Perintah Tugas 1.
Dalam bacaan tentang para pujangga Kediri dan Singasari, siapakah yang meneruskan penulisan Kakawin Bharatayuda setelah Empu Sedah tidak sanggup menyelesaikannya?
Perintah Tugas 2.
Lanjutkan bacaan tentang para pujangga Kediri dan Singasari, dimulai sesudah kalimat terakhirnya.

**** Teks Bacaan ****

Pada masa pemerintahan Prabu Kameswara atau Hinu
Kertapati dengan permaisurinya Dewi Sekartaji atau Galuh Candra Kirana hidup
seorang pujangga bernama Empu Dharmaja. Karyanya yang terkenal adalah Kakawin Smaradhahana dan Kakawin Bhomakawya. Kitab Smaradhahana menceritakan
Batara Kamajaya terbakar. Kitab
Bhomakawya menceritakan peperangan antara Prabu Kresna dan Prabu Bhoma.
Dalam cerita pewayangan terkenal dengan lakon
samba juwing.
Pada zaman Prabu Jaya Baya kegiatan tulis menulis
berkembang pesat dengan dua pujangga ternama yaitu Empu Sedah dan Empu Panuluh.
Empu Sedah adalah pengarang Kakawin
Bharatayuda pada tahun 1079 çaka atau
1157 Masehi, dengan sengkalan berbunyi sanga
kuda suddha candrama (Poerbatjaraka, 1957:24). Karyanya tersebut
dipersembahkan kepada Prabu Jayabhaya, Mapanji Jayabaya, Jaya Bhaya Laksana atau
Sri Warmeswara. Prabu Jayabaya adalah raja Kediri yang paling masyur dan
memerintahl pada tahun 1130-1157 Masehi. Karena kepekaanya, Empu Sedah tidak
sanggup meneruskan Kakawin Bharatayuda ini,
kakawin ini diteruskan oleh Empu
Panuluh. Selain kakawin Bharatayuda Empu
Panuluh juga menulis kakawin Hariwangsa dan
Gathotkacasraya. Kakawin Hariwangsa ini berisi tentang kisah percintaan antara
Raja Dwarawati dengan Dewi Rukmini dan dipersembahkan kepada Prabu Jayabaya,
yang dipersonifikasikan sebagai titisan Batara Wisnu.
D.
Kerajaan
Singasari
Kekuasaan
Kerajaan Kediri pindah ke Tumapel atau Singosari tahun 1144 çaka atau 1222 Masehi. Para raja yang
pernah memerintah di kerajaan Singasari antara lain :
1. Ken
arok (1222-1247)
2. Anusapati (1247-1248)
3. Tohjaya (1248)
4. Wisnuwardhana (1248-1266)
5. Kertanegara (1266-1292)
Pada zaman Ken Arok
memerintah dengan gelar Prabu Girindrawangsaja, Empu Tanakung mengarang kitab Wrettasancaya dan Lubdhaka. Dengan demikian Kitab Wrettasancaya dan Lubdhaka ditulis setelah kekuasaan berpindah dari Kediri ke
Tumapel sekitar tahun 1144 çaka atau
1222 Masehi (Poerbatjaraka, 1957: 34-37). Serat ini berisi tentang pelajaran
persajakan, metrum, sekar ageng, dan
contoh-contohnya (Kern, 1875: 67). Sebagian besar isi serat ini dikutip dari Serat Ajipamasa karya Ranggawarsita. Serat Lubdhaka berisi tentang kisah
seorang pemburu yang berprofesi hina menurut pandangan agama, namun dia dapat
masuk ke dalam surga nirwana.

**** Data yang Diberikan ****

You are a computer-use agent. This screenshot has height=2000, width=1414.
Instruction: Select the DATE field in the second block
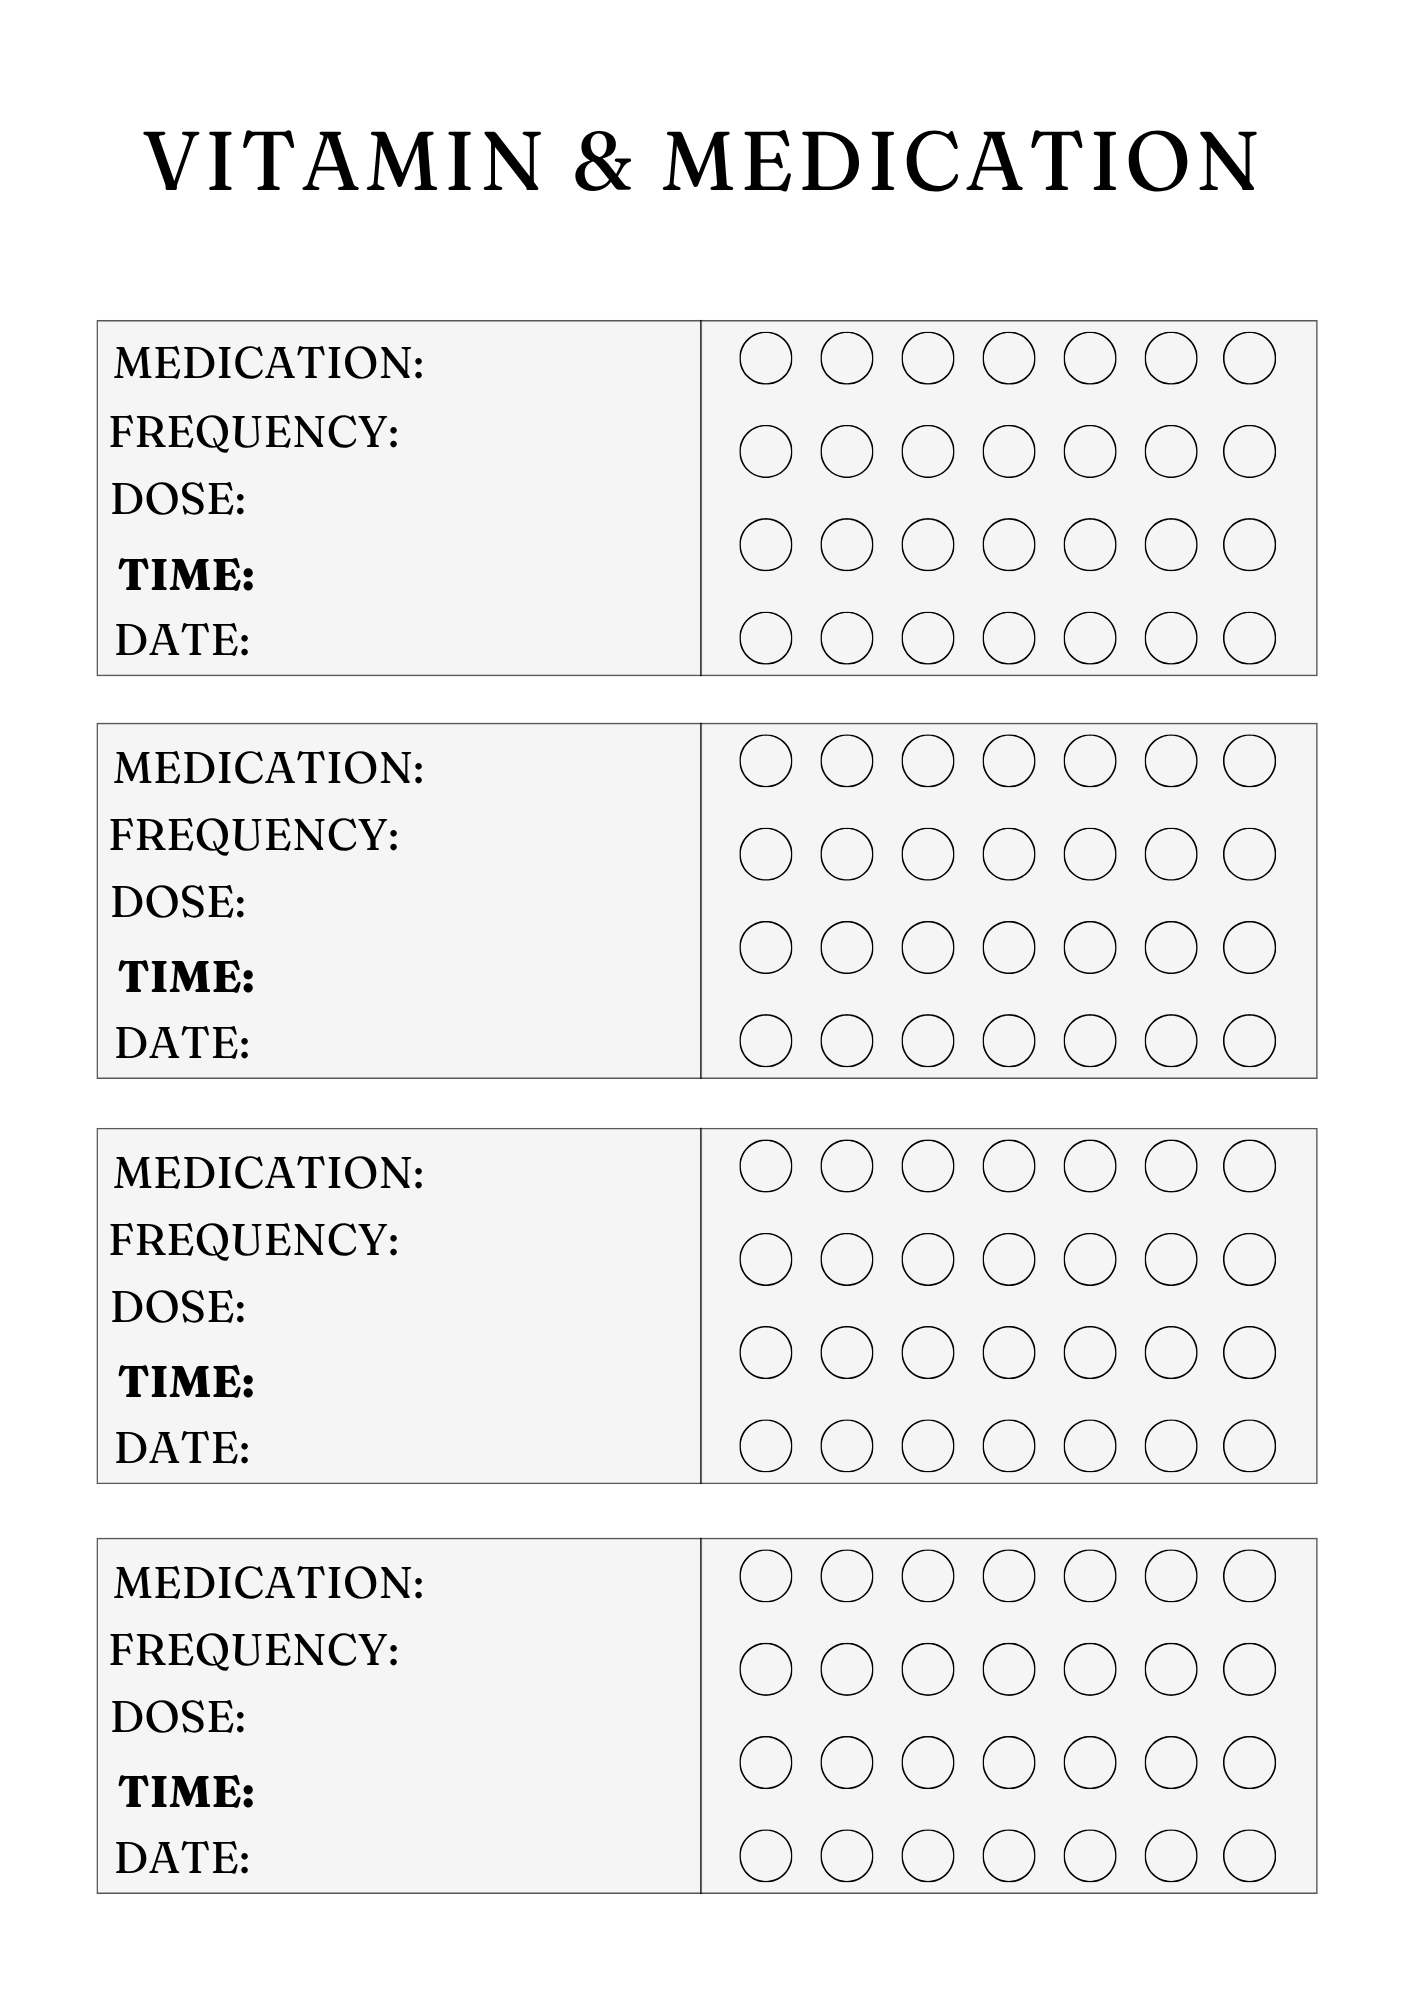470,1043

****
**** Data yang Diberikan ****

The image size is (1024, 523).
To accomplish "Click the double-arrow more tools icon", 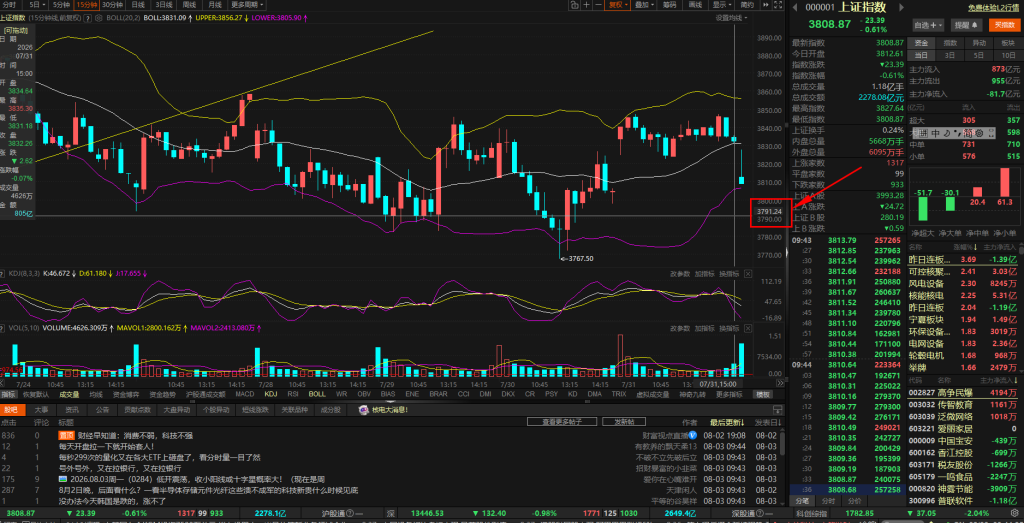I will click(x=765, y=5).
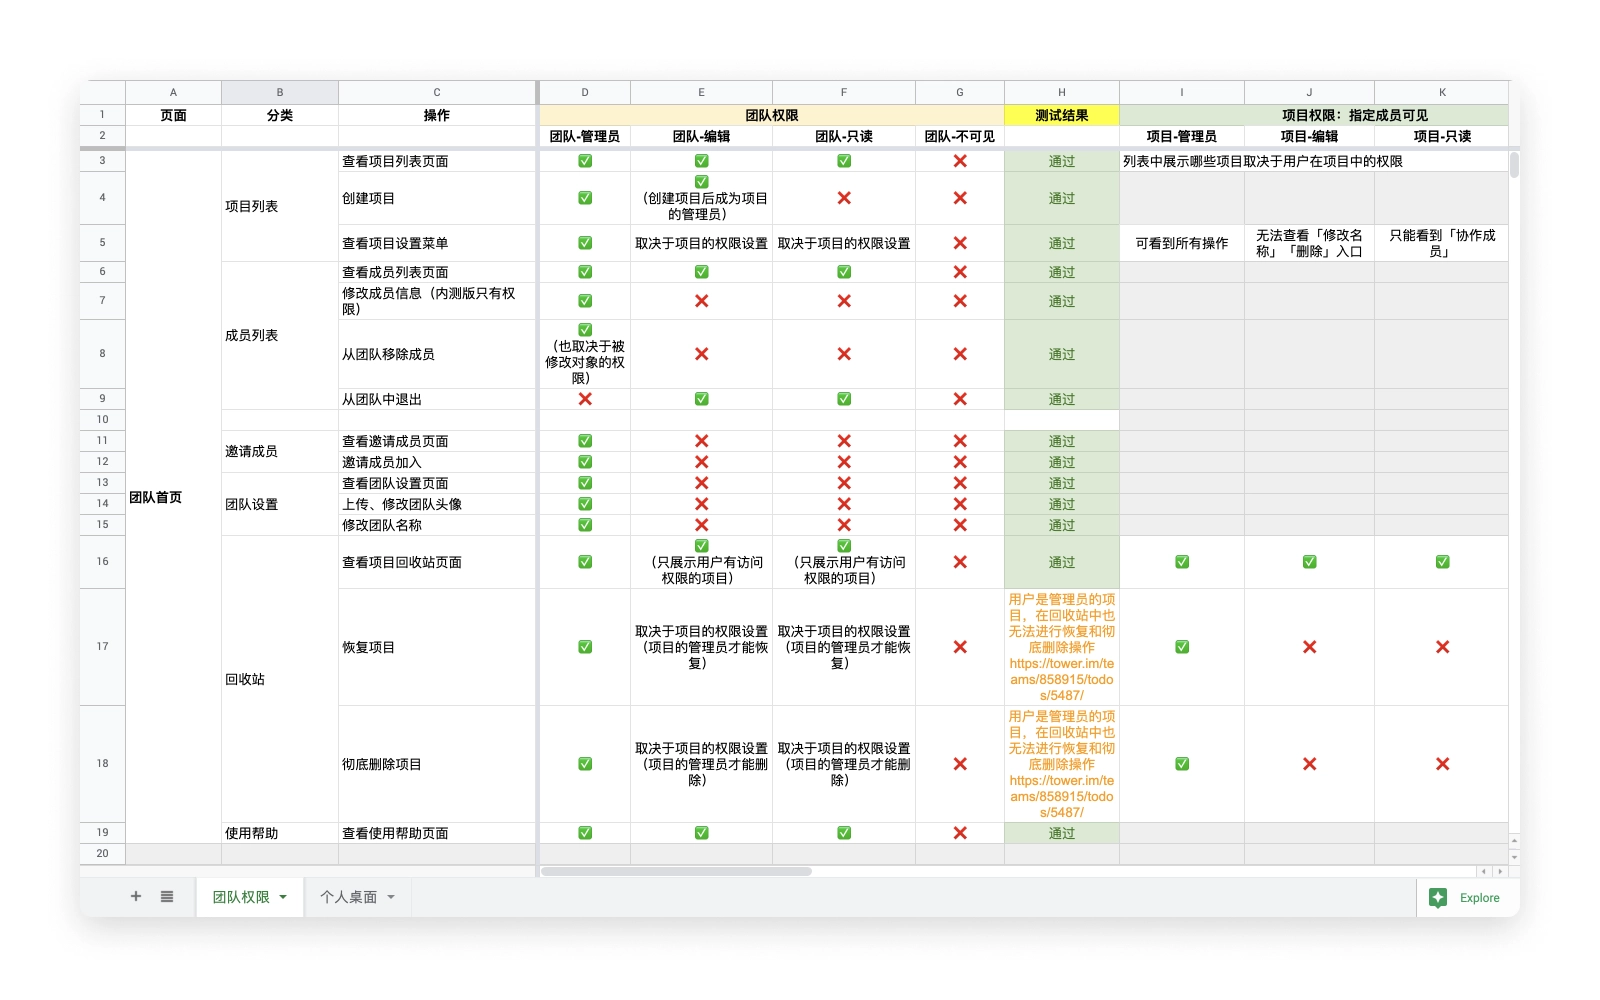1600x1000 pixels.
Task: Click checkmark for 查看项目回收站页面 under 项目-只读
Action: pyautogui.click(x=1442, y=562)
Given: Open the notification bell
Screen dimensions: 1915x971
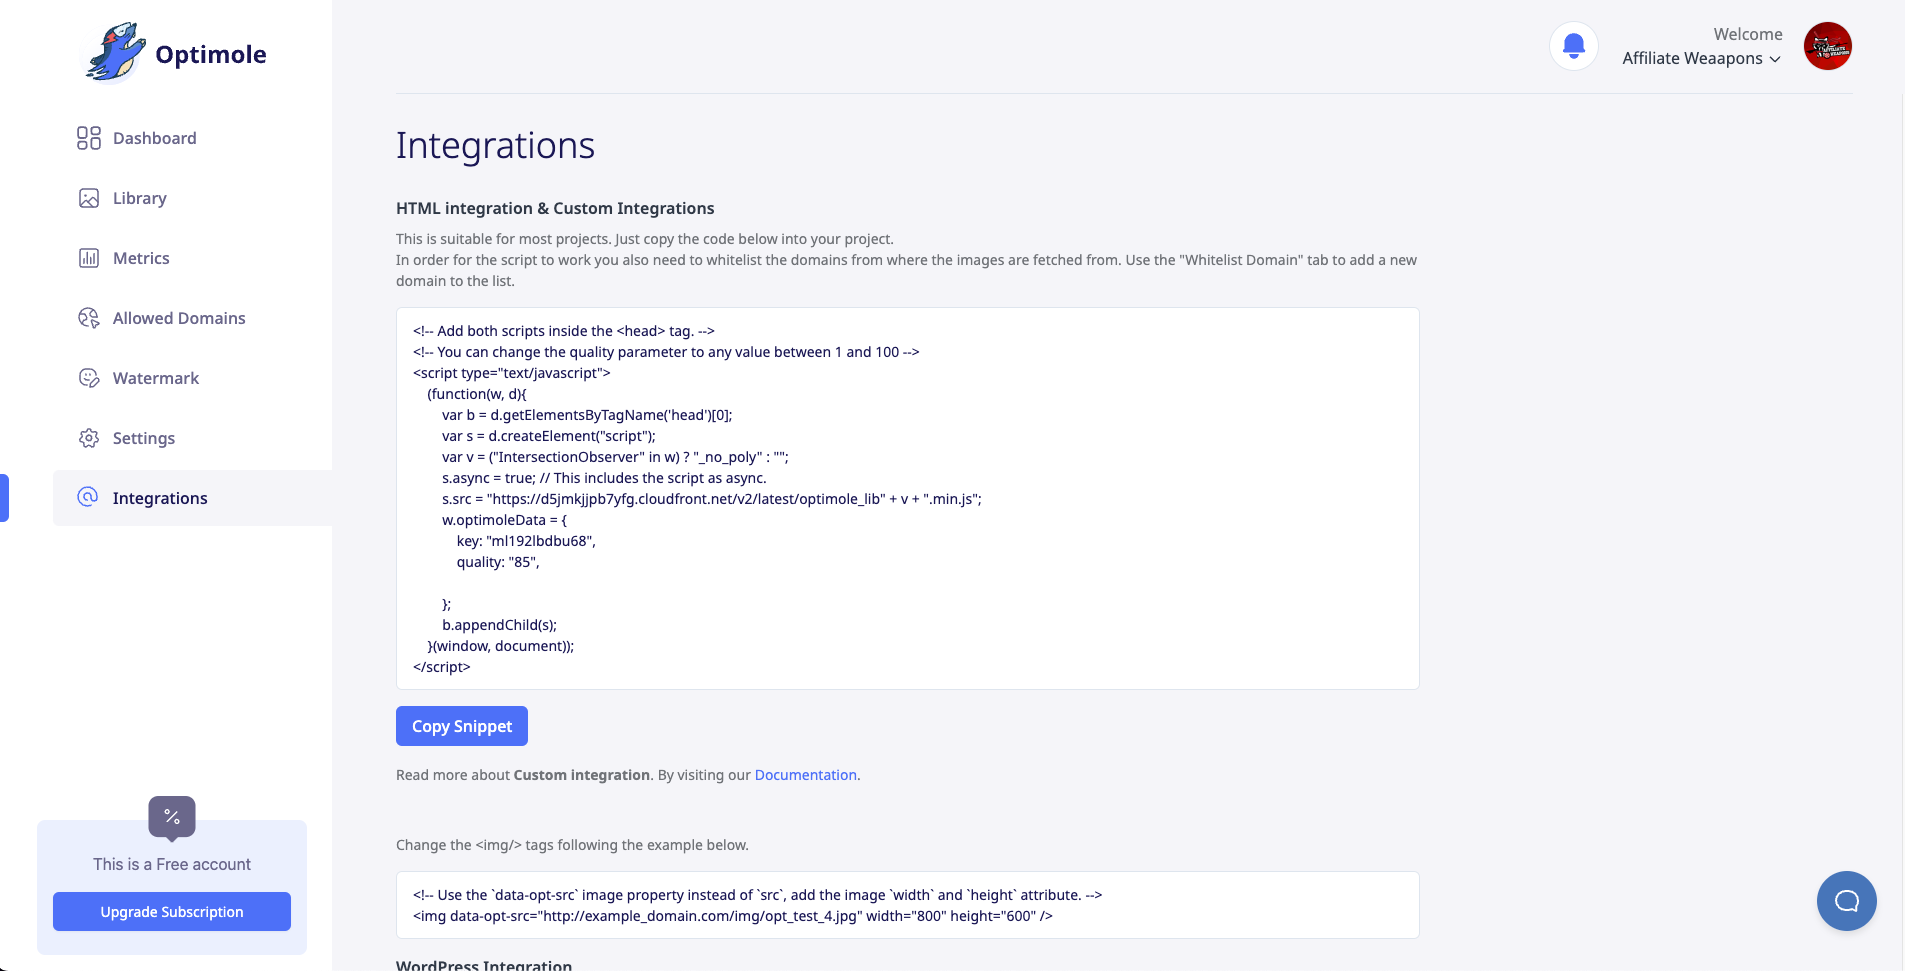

****
**** Data yang Diberikan ****

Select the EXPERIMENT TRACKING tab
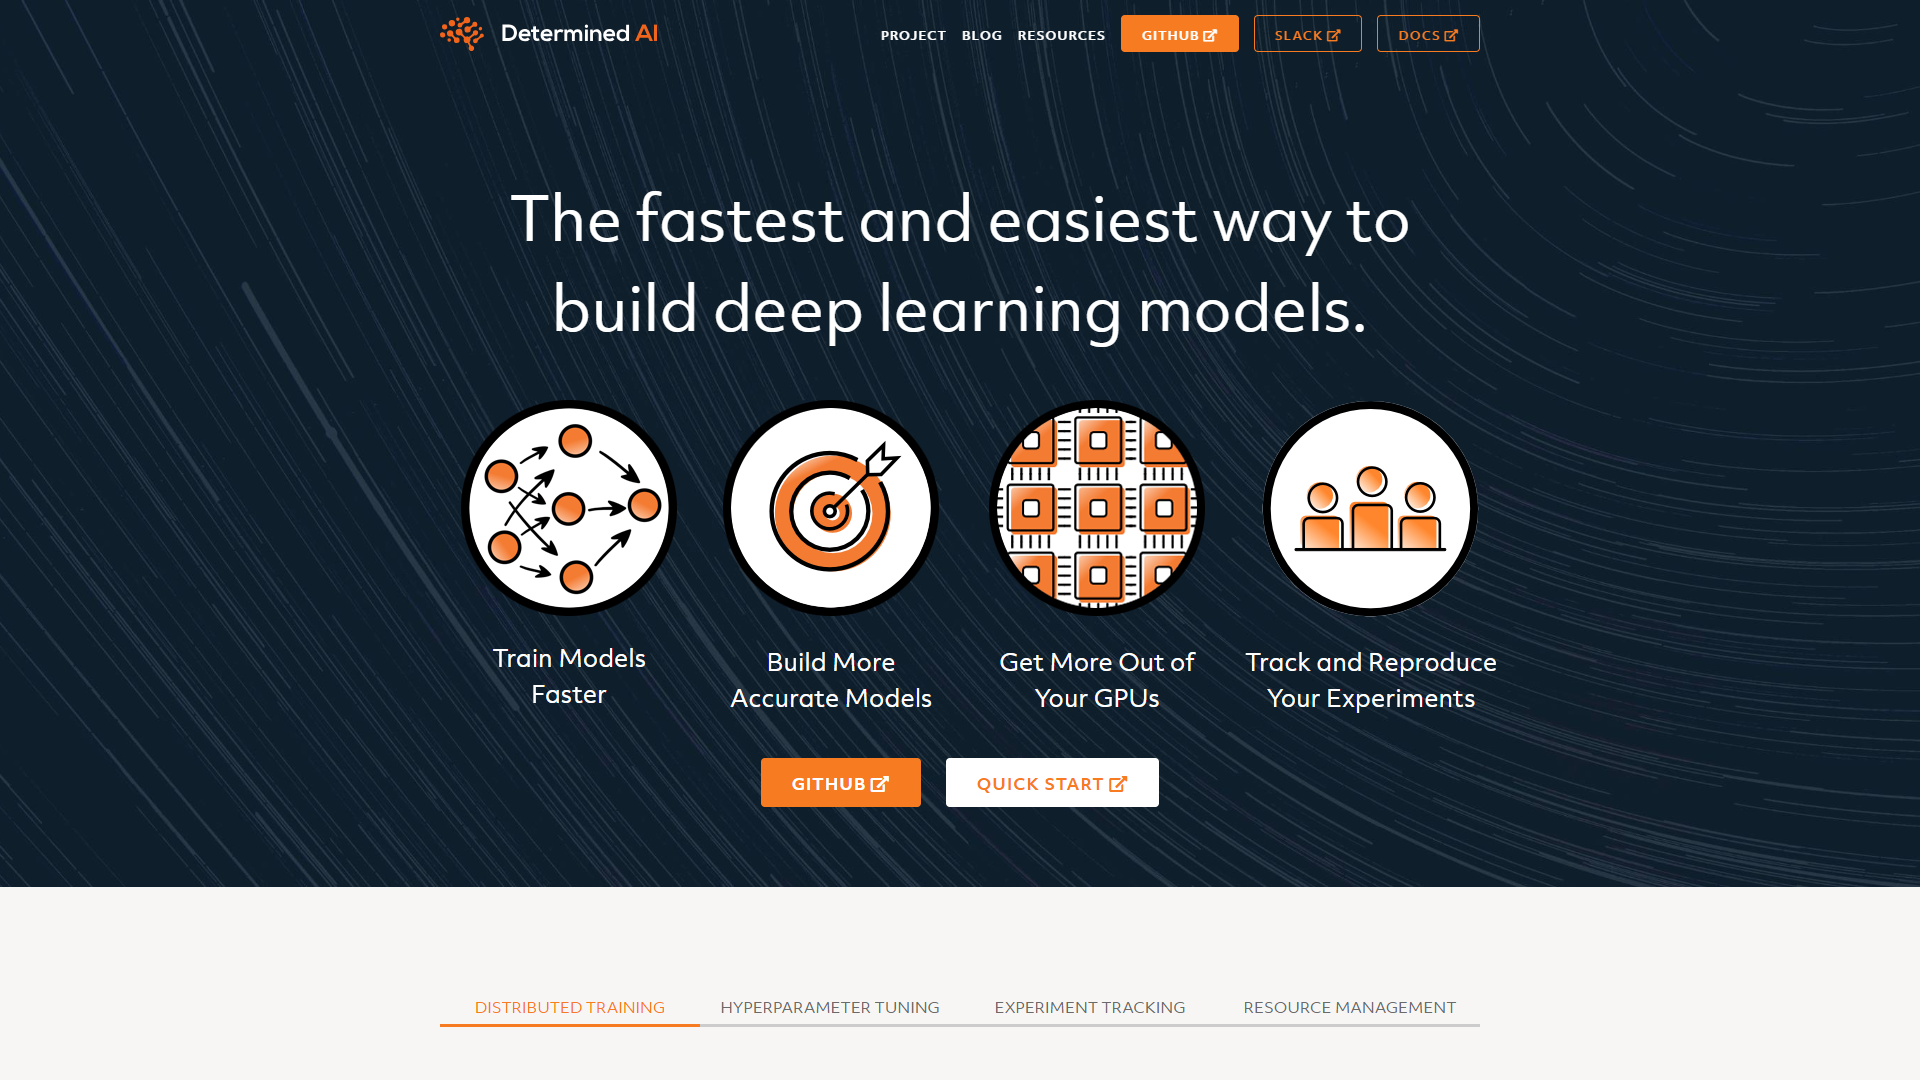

****

Hasil Latihan 1.
Empu Panuluh.

Hasil Latihan 2.
E.
Kerajaan
Majapahit
Kerajaan Majapahit
merupakan kerajaan nasional besar. Dibawah kepemimpinan Hayam Wuruk yang
dibantu oleh Mahapatih Gajah Mada, nusantara berhasil dipersatukan. Bahkan luas
Majapahit melebihi luas Indonesia saat ini. Pada zaman Majapahit perkembangan
kisah-kisah kesusastraan pesat sekali. Misalnya Parthayadnya, Nitisastra, Nirarthaprakreta, Dharmacunya, Haricraya,
Tantu panggelaran, Calon Arang, Tantri Kamandaka, Korawacrama, Pararaton,
Dewaruci, Sudamala, Kidung Subrata, Panji Anggreni, dan Sri Tanjung. Karya
sastra pada zaman Majapahit itu terdiri dari kitab-kitab Jawa Kuna yang
tergolong muda dan sebagian lagi berbahasa Jawa Tengahan.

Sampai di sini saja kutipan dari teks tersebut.